[Opening Source data section]
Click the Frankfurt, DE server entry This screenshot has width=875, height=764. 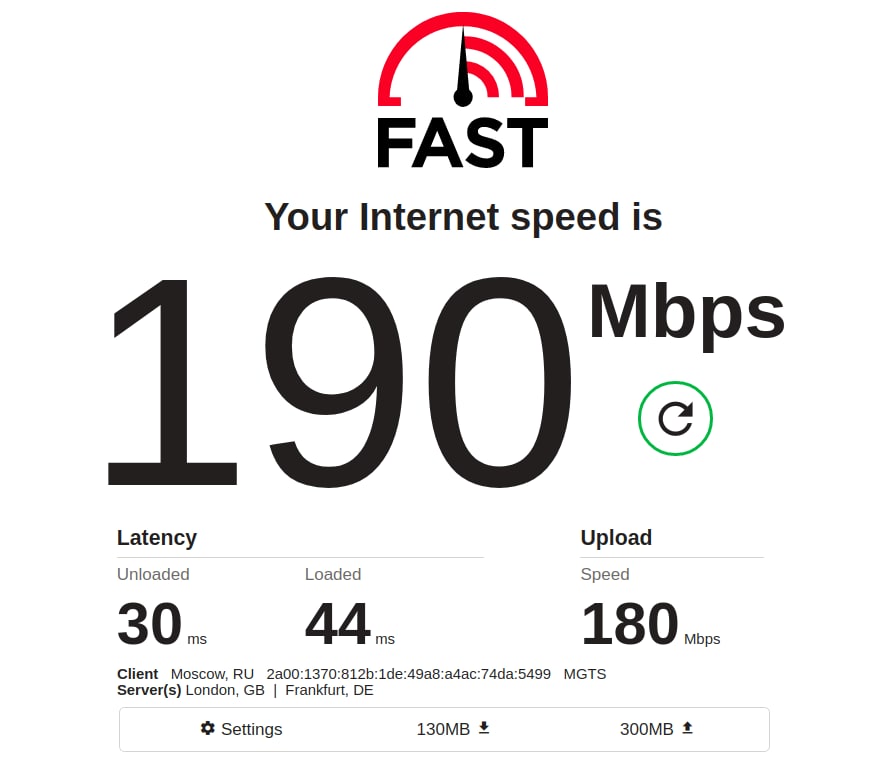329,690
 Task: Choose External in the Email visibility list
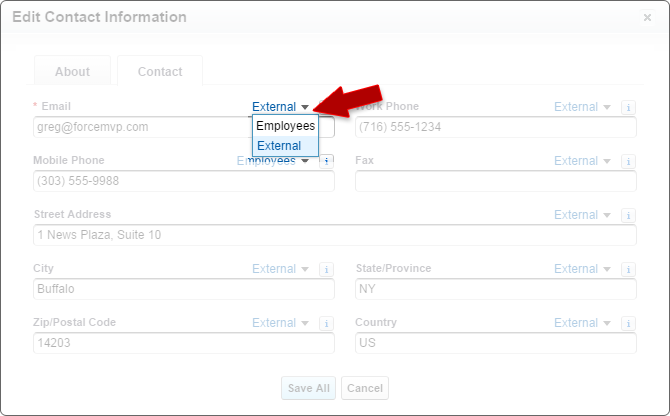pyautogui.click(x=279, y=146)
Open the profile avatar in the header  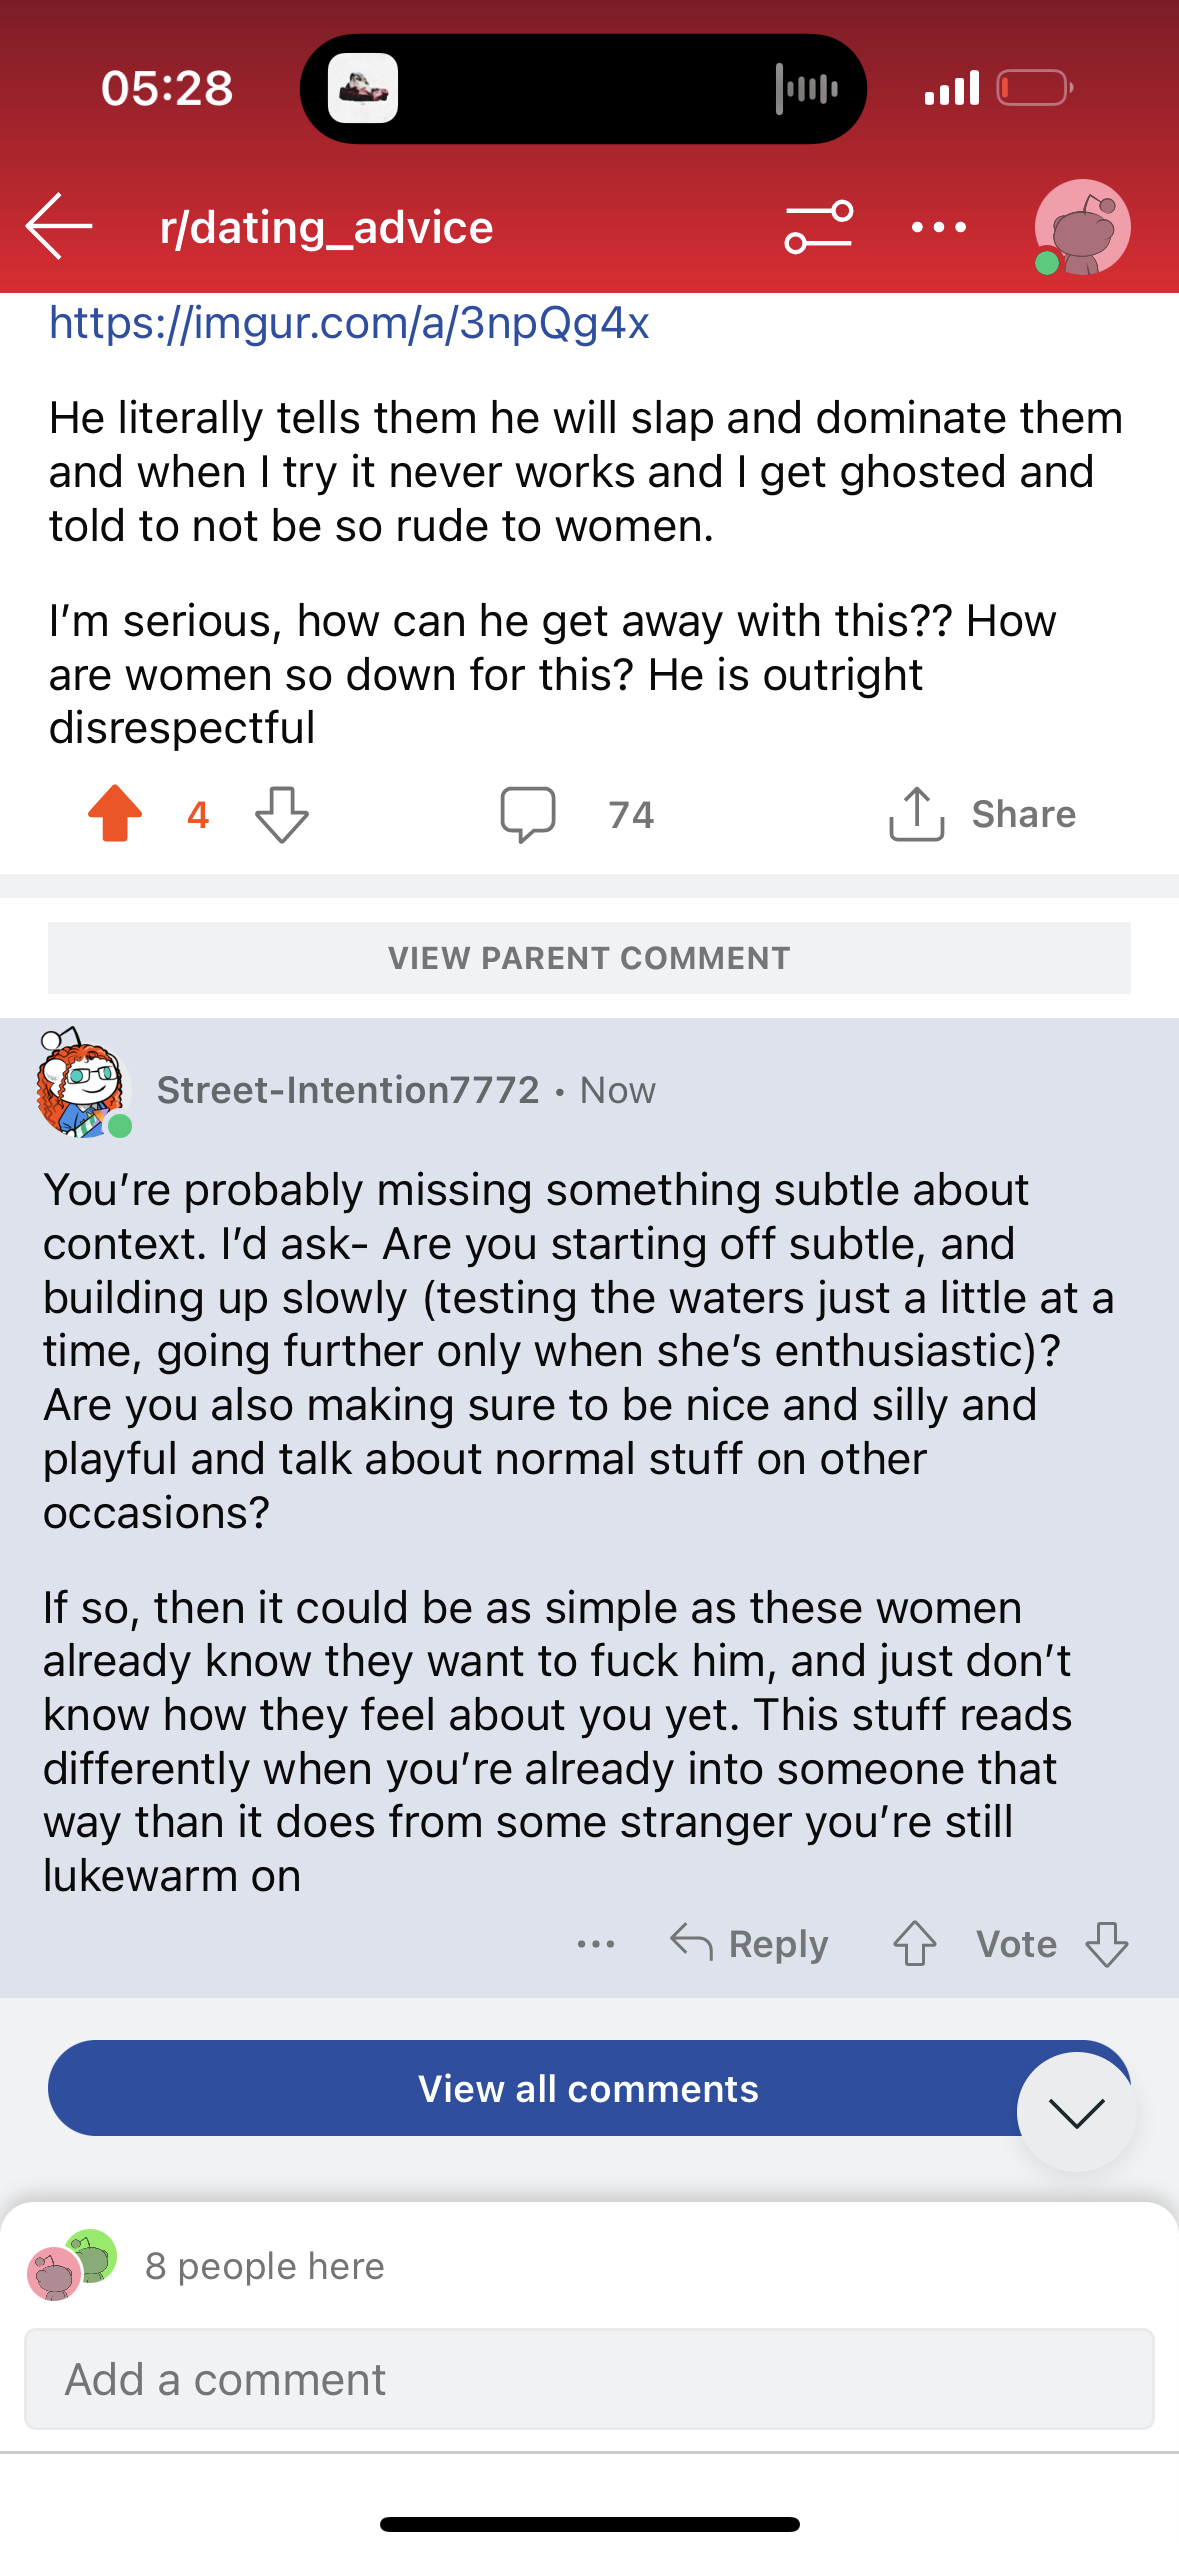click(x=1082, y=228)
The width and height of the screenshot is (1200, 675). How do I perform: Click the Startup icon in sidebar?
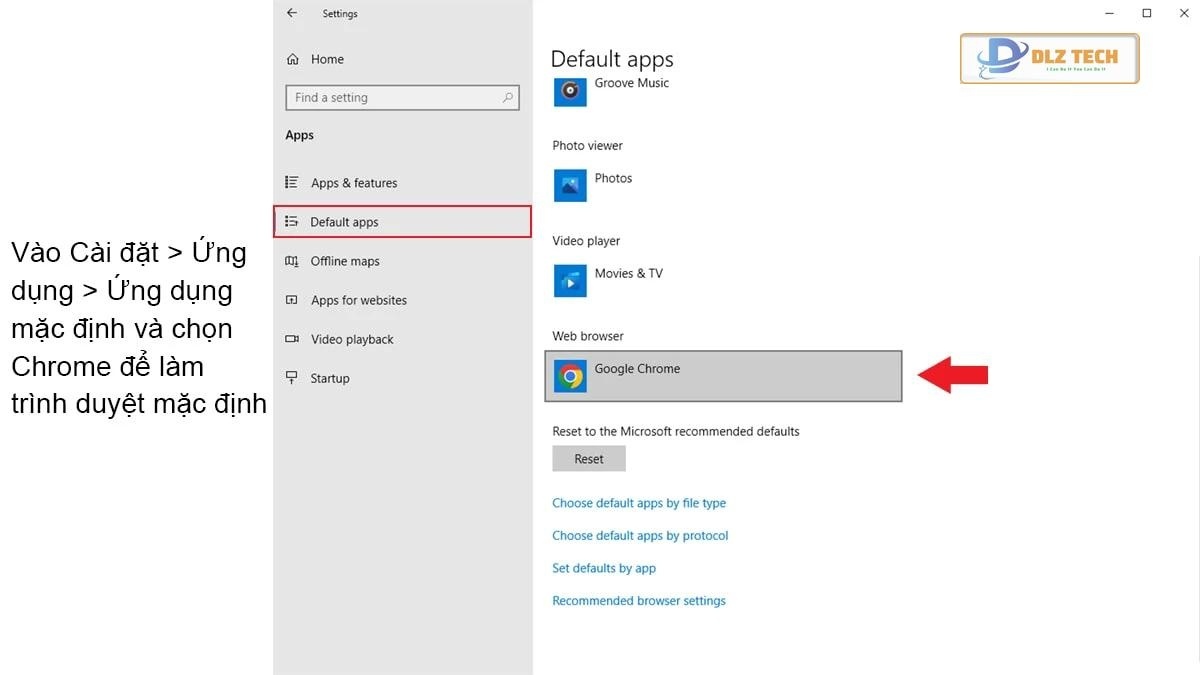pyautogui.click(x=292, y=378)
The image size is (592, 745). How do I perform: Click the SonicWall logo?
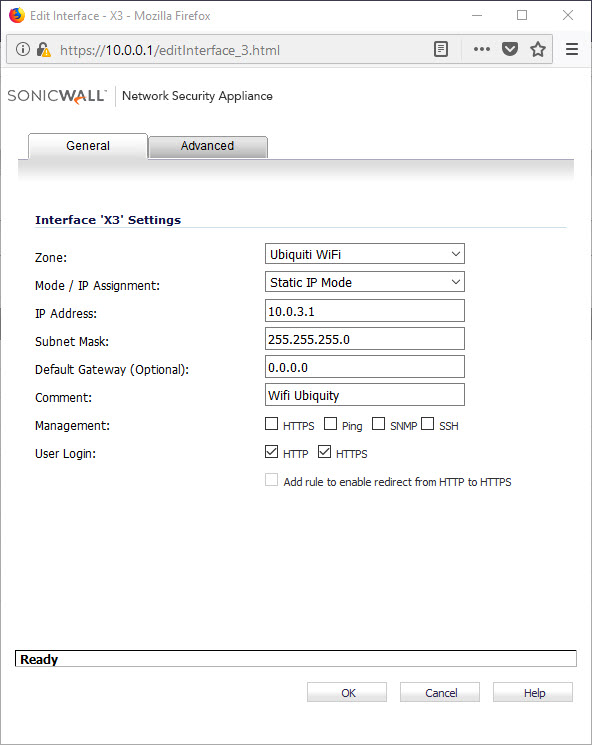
[Closing Source data section]
From the line that includes "The width and" on down to the last line of the entries above, set down each line exactly, leaving out the pictures.

* Solution for this exercise
The width and height of the screenshot is (1200, 675). How do I perform: Click the Startup icon in sidebar?
pyautogui.click(x=292, y=378)
The image size is (592, 745). How do I perform: Click the SonicWall logo?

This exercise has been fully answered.